Data section START

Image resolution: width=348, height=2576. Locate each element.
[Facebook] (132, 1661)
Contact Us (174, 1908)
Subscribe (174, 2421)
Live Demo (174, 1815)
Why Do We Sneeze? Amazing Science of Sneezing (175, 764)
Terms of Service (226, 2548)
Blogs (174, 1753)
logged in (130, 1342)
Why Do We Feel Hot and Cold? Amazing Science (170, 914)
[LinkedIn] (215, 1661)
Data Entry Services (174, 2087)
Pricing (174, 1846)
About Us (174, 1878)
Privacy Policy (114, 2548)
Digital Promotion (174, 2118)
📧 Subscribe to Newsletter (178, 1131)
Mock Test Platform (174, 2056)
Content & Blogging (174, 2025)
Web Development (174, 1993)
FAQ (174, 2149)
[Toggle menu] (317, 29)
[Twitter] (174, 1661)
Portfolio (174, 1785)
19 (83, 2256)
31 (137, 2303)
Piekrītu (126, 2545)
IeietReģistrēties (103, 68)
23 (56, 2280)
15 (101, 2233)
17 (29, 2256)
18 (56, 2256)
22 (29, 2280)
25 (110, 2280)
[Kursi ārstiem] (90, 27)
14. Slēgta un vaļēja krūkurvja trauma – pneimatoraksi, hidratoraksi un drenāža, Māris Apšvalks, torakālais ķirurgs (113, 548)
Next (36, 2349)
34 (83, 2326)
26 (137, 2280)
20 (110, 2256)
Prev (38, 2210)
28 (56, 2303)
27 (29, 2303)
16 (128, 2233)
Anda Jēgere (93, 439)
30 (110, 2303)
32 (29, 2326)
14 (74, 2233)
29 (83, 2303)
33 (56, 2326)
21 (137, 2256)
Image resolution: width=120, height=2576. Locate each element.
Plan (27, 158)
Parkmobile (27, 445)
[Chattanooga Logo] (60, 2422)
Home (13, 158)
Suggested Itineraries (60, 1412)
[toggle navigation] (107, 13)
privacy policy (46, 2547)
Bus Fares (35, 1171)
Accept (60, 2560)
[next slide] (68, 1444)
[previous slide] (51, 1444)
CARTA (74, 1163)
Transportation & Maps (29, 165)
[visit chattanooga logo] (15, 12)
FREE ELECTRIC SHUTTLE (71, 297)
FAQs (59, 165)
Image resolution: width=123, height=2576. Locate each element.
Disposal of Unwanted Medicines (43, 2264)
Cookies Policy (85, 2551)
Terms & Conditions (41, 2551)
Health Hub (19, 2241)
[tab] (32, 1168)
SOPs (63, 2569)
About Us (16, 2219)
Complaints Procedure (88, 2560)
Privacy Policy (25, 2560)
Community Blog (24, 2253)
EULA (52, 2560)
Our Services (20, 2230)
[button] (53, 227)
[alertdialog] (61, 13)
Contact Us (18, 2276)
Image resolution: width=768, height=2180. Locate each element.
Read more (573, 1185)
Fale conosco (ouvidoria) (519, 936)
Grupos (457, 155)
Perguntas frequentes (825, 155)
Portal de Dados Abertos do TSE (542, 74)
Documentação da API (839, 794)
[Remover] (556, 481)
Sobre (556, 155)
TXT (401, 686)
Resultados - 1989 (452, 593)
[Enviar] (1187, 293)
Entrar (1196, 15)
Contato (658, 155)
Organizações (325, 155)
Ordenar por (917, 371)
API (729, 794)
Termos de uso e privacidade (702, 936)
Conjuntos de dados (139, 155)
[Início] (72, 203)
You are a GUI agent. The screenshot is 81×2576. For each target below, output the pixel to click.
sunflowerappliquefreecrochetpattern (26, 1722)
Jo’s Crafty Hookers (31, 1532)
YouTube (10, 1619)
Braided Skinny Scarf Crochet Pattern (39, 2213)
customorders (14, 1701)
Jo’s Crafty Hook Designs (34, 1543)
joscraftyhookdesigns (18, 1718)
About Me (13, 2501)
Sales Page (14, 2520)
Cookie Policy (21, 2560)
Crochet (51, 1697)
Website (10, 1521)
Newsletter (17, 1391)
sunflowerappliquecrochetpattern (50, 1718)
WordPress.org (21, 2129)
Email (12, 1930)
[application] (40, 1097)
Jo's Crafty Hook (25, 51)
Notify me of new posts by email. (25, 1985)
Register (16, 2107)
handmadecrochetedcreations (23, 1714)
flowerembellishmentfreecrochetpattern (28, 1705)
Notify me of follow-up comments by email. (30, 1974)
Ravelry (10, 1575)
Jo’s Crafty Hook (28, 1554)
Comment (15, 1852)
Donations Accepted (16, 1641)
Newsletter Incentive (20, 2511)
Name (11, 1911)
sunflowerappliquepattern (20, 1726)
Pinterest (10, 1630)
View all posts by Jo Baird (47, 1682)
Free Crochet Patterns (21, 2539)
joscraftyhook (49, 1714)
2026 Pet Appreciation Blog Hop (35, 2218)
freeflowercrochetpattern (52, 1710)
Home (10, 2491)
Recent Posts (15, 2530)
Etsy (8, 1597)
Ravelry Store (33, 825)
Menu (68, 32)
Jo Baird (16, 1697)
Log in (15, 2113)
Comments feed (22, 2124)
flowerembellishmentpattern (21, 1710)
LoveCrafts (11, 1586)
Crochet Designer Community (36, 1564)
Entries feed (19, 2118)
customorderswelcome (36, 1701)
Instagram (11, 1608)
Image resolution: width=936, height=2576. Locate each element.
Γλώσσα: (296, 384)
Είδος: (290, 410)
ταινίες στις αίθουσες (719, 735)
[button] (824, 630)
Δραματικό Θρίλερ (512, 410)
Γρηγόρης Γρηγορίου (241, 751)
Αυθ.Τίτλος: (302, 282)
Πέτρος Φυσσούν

Data section END

Begin at the line that has "15 (101, 2233)" in the entries above; stop after the line that has "Health Hub (19, 2241)". Transcribe exactly those lines and no others.

15 (101, 2233)
17 (29, 2256)
18 (56, 2256)
22 (29, 2280)
25 (110, 2280)
[Kursi ārstiem] (90, 27)
14. Slēgta un vaļēja krūkurvja trauma – pneimatoraksi, hidratoraksi un drenāža, Māris Apšvalks, torakālais ķirurgs (113, 548)
Next (36, 2349)
34 (83, 2326)
26 (137, 2280)
20 (110, 2256)
Prev (38, 2210)
28 (56, 2303)
27 (29, 2303)
16 (128, 2233)
Anda Jēgere (93, 439)
30 (110, 2303)
32 (29, 2326)
14 (74, 2233)
29 (83, 2303)
33 (56, 2326)
21 (137, 2256)
Image resolution: width=120, height=2576. Locate each element.
Plan (27, 158)
Parkmobile (27, 445)
[Chattanooga Logo] (60, 2422)
Home (13, 158)
Suggested Itineraries (60, 1412)
[toggle navigation] (107, 13)
privacy policy (46, 2547)
Bus Fares (35, 1171)
Accept (60, 2560)
[next slide] (68, 1444)
[previous slide] (51, 1444)
CARTA (74, 1163)
Transportation & Maps (29, 165)
[visit chattanooga logo] (15, 12)
FREE ELECTRIC SHUTTLE (71, 297)
FAQs (59, 165)
Image resolution: width=123, height=2576. Locate each element.
Disposal of Unwanted Medicines (43, 2264)
Cookies Policy (85, 2551)
Terms & Conditions (41, 2551)
Health Hub (19, 2241)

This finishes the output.